Task statement: Which lines run from the line with "Galegas (783, 2510)" through the line with "antigua? (357, 2070)" in the entries below? Print them exactly, both ends included, and nothing more.

Collected data:
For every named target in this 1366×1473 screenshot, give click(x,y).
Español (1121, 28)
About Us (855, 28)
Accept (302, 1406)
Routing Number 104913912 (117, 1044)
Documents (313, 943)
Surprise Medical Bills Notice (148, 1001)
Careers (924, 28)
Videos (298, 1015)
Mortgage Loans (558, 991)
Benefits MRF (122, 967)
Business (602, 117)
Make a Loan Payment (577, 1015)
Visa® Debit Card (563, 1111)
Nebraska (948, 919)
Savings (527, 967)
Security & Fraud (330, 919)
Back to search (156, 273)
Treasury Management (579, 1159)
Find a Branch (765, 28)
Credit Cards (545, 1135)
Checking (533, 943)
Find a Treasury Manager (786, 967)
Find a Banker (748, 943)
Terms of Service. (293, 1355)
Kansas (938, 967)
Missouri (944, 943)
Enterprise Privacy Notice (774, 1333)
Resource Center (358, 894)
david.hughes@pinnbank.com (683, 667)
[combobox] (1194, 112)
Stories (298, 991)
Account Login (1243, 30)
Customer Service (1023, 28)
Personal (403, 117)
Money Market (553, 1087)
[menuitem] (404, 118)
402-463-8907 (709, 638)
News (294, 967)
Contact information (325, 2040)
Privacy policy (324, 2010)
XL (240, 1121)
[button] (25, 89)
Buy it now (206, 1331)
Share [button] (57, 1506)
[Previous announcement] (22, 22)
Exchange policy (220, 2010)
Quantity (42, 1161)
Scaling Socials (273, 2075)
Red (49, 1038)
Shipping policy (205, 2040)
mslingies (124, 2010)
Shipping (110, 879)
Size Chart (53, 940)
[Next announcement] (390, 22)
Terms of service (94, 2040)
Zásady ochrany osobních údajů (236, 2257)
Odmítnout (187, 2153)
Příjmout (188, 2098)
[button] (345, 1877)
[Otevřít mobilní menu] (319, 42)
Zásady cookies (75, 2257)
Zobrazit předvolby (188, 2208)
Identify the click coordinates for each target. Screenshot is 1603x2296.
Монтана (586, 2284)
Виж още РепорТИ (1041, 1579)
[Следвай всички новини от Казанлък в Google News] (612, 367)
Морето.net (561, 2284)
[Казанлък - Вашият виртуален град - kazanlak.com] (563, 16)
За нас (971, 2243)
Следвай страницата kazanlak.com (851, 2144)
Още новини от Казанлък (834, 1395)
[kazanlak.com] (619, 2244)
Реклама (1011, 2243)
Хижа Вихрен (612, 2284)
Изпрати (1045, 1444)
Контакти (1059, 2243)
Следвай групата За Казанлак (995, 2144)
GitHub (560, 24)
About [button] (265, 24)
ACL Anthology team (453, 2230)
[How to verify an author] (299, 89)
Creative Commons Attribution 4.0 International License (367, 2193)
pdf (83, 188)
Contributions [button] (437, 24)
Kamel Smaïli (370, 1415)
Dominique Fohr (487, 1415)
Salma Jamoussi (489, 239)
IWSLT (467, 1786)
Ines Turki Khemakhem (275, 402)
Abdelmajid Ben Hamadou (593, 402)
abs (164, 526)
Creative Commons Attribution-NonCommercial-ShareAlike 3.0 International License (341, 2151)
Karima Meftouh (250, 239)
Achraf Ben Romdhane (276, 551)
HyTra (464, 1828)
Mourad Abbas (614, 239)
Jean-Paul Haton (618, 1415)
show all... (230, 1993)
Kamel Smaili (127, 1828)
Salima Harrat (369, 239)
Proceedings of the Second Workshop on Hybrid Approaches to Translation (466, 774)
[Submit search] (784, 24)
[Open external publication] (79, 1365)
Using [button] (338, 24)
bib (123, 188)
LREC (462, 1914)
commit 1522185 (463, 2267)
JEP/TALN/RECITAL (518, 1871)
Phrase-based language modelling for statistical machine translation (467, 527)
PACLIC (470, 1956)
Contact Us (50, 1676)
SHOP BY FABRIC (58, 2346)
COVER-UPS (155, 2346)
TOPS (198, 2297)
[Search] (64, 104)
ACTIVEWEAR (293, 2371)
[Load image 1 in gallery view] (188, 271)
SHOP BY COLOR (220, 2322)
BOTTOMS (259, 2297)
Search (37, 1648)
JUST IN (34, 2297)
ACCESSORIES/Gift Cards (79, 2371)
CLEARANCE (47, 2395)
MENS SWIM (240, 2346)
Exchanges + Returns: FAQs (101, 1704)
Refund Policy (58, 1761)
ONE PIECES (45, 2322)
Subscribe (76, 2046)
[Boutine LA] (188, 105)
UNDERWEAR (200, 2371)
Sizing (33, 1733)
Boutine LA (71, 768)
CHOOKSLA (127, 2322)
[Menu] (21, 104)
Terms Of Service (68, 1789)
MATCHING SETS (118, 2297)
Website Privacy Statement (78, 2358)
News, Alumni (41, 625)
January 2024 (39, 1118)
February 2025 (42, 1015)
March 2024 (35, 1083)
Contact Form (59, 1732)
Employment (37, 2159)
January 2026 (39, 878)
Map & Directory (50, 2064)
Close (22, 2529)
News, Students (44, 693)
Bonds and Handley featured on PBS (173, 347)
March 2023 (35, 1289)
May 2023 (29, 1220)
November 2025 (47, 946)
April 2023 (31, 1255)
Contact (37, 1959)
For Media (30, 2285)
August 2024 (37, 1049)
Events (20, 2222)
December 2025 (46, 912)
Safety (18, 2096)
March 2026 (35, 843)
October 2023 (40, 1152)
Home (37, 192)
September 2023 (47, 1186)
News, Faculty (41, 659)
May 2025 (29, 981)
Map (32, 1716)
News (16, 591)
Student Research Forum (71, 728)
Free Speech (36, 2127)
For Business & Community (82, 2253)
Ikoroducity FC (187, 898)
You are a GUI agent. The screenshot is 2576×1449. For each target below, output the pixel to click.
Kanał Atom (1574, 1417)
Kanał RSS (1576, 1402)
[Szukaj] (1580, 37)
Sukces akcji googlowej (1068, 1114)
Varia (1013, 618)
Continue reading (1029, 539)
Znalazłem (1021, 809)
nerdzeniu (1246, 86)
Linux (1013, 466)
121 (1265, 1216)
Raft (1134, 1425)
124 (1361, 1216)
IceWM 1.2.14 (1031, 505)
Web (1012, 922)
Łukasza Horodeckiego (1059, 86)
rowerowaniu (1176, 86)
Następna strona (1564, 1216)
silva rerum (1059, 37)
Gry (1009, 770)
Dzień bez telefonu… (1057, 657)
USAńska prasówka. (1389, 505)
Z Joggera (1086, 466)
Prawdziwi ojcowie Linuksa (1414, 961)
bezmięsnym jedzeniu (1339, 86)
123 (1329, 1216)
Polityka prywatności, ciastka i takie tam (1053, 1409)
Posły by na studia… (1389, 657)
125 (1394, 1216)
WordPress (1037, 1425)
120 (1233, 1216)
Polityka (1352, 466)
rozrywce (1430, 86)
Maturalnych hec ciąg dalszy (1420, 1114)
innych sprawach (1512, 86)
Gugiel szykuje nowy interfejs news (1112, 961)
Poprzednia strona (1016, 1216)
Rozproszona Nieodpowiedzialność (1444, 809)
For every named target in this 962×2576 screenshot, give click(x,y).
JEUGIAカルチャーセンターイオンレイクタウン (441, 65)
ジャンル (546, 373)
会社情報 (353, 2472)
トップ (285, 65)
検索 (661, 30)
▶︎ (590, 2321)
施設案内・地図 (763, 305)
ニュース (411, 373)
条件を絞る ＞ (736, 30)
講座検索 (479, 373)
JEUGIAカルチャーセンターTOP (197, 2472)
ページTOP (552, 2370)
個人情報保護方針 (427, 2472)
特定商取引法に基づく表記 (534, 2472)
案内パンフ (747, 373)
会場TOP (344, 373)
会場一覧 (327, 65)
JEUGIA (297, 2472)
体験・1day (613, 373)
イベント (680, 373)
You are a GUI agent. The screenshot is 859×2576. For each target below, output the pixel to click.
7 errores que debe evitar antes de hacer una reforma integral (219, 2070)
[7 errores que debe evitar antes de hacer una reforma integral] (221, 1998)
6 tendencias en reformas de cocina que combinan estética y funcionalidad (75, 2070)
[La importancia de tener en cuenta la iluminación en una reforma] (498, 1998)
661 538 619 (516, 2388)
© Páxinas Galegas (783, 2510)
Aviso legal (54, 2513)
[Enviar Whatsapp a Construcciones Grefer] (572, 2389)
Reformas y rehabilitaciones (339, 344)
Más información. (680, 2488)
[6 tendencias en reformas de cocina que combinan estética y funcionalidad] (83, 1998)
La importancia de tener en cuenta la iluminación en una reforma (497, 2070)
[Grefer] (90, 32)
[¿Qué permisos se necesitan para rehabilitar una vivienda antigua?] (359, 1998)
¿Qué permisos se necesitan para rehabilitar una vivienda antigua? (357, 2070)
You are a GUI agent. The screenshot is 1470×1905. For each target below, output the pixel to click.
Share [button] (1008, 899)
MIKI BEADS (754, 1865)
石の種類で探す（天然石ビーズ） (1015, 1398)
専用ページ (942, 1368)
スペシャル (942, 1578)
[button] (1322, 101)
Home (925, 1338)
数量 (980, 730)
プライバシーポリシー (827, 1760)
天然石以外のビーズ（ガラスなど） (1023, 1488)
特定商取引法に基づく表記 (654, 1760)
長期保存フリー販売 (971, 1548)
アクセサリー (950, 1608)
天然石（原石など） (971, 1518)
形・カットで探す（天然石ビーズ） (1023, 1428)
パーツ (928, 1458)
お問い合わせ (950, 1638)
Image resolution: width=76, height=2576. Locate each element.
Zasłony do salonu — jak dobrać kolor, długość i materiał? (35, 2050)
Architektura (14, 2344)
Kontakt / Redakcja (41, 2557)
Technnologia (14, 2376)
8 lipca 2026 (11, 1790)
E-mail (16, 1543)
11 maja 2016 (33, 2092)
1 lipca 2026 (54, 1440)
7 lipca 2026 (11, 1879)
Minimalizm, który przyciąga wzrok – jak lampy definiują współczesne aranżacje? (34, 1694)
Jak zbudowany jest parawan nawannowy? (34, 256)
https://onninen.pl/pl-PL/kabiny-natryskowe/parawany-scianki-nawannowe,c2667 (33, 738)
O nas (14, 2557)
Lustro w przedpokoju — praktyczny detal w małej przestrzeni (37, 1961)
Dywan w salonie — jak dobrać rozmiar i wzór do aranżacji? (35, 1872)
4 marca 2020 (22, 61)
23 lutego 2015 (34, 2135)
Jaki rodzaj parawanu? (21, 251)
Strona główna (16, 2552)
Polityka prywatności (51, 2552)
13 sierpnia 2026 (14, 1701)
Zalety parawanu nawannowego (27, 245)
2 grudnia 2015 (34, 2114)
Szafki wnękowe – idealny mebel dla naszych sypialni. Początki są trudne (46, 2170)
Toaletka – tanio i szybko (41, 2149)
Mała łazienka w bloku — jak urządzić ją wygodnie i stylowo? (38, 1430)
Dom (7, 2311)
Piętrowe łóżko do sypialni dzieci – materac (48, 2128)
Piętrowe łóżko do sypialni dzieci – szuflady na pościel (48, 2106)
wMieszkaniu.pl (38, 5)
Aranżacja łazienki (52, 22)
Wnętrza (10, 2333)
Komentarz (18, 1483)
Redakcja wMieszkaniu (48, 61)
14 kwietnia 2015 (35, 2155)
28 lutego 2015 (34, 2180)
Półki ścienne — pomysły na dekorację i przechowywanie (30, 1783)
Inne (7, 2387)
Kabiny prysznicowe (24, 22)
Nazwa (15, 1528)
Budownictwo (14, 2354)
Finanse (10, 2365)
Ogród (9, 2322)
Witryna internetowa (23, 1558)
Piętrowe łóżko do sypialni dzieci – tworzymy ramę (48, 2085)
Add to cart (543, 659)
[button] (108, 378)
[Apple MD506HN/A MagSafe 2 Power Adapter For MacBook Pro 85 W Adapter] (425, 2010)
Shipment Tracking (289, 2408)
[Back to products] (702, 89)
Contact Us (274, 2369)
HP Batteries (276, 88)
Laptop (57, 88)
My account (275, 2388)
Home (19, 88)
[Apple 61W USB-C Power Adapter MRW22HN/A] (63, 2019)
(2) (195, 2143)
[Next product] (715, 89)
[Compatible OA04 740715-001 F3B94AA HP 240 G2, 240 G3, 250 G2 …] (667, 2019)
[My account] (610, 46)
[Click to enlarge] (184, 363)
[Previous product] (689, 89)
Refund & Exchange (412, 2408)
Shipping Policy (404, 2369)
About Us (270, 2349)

Exercise response:
© Páxinas Galegas (783, 2510)
Aviso legal (54, 2513)
[Enviar Whatsapp a Construcciones Grefer] (572, 2389)
Reformas y rehabilitaciones (339, 344)
Más información. (680, 2488)
[6 tendencias en reformas de cocina que combinan estética y funcionalidad] (83, 1998)
La importancia de tener en cuenta la iluminación en una reforma (497, 2070)
[Grefer] (90, 32)
[¿Qué permisos se necesitan para rehabilitar una vivienda antigua?] (359, 1998)
¿Qué permisos se necesitan para rehabilitar una vivienda antigua? (357, 2070)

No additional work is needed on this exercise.